- _ASSIGNMENT_
On how many lines of the records below does the string "folder" appear? Reply with only the number.

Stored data
● ● ● ●

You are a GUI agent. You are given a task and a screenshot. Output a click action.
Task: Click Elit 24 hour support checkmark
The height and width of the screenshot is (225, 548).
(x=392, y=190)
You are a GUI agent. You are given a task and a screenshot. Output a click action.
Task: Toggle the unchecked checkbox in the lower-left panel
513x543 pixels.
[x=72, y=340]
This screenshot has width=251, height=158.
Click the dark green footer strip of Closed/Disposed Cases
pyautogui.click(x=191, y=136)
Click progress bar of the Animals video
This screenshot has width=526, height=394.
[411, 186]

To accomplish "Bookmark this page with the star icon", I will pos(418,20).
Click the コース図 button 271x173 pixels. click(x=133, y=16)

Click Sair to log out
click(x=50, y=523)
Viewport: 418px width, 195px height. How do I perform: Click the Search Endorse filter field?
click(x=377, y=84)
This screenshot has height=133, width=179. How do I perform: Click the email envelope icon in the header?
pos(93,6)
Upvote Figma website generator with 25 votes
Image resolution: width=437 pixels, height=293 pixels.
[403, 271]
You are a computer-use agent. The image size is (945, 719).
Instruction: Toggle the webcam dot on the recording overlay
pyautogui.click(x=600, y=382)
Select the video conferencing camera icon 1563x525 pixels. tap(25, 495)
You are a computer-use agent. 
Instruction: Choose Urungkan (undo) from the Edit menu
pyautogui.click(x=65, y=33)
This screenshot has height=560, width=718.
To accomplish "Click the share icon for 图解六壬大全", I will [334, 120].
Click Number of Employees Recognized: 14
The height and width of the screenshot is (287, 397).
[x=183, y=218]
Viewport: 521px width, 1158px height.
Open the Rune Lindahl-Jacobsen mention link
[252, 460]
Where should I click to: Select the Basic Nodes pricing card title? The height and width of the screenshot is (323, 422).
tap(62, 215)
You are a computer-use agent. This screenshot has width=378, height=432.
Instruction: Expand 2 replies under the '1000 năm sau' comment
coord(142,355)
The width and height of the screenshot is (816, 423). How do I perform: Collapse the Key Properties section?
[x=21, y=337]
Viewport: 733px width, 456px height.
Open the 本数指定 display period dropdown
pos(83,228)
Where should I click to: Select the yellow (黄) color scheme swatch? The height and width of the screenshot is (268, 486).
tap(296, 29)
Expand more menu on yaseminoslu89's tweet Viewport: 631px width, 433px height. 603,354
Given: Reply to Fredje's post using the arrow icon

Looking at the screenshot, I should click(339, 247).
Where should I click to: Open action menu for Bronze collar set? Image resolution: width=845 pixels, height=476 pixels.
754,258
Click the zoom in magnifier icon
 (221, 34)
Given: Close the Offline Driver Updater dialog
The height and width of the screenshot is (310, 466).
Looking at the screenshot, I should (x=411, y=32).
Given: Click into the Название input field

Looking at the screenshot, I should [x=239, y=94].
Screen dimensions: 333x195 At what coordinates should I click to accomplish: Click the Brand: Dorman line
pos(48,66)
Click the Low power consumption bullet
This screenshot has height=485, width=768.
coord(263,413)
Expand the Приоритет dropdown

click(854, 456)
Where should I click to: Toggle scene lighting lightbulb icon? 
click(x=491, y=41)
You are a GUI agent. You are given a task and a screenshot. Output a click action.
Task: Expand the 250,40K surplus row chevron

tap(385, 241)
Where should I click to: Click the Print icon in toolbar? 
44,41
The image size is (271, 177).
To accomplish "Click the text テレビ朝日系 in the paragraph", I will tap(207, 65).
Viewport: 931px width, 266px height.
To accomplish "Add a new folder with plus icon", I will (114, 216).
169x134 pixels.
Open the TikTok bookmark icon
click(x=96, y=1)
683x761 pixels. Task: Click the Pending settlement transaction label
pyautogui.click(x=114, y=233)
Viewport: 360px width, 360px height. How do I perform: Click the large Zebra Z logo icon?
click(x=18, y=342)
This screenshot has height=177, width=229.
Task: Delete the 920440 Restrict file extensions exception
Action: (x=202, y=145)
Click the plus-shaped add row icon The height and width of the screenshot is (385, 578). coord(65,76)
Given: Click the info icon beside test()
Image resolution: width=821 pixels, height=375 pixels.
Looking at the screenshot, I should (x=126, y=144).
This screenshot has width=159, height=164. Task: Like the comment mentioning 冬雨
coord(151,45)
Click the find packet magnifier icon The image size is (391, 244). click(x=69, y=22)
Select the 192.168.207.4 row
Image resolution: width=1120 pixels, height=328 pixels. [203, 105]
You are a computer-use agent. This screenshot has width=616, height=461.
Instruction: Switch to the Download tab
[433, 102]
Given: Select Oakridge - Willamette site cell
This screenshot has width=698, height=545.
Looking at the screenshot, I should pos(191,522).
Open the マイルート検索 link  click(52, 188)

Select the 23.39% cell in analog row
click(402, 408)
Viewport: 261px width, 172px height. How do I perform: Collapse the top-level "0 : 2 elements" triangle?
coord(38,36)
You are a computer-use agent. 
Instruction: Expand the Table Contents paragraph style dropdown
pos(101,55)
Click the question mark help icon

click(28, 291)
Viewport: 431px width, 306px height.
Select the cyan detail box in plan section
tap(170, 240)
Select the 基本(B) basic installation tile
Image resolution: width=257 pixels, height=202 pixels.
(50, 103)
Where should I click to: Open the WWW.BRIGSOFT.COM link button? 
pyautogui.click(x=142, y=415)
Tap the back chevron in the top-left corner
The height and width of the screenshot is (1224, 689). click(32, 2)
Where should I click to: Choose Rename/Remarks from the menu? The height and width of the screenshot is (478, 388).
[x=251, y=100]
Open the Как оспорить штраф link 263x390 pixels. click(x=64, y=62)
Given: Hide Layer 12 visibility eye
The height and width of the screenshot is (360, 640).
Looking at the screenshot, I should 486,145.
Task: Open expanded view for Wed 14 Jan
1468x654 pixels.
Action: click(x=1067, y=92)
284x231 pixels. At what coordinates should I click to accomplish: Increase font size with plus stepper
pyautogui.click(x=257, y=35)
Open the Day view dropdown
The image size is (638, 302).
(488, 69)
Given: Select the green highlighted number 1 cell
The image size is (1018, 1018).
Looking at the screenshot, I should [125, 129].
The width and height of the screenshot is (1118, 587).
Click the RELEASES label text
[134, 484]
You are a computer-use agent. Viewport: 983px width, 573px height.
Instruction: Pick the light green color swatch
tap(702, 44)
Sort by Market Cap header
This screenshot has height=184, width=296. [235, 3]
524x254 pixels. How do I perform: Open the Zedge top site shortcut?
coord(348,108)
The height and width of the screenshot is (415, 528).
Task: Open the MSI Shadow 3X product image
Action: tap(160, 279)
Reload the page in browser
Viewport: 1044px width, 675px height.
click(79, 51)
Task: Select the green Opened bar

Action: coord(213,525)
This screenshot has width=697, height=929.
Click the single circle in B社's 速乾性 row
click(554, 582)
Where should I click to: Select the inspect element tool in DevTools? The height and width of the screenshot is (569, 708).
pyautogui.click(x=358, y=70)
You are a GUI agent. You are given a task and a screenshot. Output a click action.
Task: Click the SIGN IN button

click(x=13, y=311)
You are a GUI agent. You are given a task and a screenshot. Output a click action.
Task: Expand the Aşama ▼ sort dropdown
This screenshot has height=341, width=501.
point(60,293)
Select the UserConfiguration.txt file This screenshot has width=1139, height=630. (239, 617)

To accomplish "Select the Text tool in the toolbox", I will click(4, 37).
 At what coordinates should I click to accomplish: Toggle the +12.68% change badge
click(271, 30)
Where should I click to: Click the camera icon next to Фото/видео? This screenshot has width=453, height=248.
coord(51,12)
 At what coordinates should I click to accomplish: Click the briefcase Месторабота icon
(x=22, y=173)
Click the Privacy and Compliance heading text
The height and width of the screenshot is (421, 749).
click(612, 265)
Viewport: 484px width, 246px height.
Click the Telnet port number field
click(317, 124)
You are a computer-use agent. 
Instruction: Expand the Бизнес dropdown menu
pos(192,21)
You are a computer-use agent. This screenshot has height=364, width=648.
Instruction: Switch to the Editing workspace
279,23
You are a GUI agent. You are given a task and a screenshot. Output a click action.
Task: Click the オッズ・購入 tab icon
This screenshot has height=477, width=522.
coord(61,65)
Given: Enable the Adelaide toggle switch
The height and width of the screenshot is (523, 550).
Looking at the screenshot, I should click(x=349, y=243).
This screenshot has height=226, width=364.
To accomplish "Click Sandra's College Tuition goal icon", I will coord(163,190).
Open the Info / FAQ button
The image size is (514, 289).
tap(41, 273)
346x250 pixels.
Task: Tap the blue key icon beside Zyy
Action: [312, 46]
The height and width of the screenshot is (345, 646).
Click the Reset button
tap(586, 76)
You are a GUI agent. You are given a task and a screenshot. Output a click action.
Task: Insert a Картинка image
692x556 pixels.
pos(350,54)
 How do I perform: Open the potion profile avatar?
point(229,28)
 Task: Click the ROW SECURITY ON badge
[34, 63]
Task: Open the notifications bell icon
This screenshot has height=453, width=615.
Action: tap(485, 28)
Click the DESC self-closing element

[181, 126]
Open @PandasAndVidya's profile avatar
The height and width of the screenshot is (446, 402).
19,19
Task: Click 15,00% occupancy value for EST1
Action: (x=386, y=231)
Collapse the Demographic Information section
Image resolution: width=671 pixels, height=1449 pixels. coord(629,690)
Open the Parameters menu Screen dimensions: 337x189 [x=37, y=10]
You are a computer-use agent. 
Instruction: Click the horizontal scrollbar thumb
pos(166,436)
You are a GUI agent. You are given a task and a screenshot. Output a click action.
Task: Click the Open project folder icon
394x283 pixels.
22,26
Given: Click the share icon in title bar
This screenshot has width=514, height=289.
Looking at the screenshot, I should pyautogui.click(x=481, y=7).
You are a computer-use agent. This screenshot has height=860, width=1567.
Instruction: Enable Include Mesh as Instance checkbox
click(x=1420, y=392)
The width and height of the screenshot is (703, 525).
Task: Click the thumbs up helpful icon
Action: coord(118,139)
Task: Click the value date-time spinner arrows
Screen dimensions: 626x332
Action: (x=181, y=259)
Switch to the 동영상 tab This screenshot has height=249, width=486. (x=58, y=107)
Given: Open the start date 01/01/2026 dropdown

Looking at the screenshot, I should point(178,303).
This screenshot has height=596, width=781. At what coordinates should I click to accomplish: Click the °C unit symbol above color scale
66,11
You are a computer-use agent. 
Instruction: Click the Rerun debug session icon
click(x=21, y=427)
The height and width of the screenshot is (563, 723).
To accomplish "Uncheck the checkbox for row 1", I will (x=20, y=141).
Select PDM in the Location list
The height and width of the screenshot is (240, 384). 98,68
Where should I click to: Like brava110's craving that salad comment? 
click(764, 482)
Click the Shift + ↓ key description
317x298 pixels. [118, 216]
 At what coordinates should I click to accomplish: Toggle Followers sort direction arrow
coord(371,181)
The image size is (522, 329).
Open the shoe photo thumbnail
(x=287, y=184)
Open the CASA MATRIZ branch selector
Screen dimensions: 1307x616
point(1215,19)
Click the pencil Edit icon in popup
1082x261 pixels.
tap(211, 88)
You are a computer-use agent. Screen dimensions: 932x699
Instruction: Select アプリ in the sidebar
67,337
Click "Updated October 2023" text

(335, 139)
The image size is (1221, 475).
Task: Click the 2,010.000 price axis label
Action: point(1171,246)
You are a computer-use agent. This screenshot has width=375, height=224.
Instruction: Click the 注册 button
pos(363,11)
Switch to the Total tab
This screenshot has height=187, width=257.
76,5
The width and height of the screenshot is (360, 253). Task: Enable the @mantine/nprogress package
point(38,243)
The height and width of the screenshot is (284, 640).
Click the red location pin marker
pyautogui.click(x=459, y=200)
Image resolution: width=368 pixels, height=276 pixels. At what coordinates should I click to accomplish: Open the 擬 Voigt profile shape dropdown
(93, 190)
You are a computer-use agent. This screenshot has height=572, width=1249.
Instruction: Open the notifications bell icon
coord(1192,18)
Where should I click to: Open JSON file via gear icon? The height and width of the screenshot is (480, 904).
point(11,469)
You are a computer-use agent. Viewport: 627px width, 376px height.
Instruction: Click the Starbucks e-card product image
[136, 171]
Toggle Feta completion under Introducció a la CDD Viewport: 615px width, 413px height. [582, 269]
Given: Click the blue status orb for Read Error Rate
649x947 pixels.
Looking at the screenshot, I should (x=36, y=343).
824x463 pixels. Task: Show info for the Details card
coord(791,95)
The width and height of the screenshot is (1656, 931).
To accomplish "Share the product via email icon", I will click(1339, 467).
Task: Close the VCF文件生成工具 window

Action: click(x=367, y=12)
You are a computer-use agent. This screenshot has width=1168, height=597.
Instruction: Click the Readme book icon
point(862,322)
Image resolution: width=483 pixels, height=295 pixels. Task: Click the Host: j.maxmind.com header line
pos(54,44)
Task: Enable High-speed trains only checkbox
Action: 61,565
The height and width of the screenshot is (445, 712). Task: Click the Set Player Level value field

● ● ● ●

- _RESULT_
2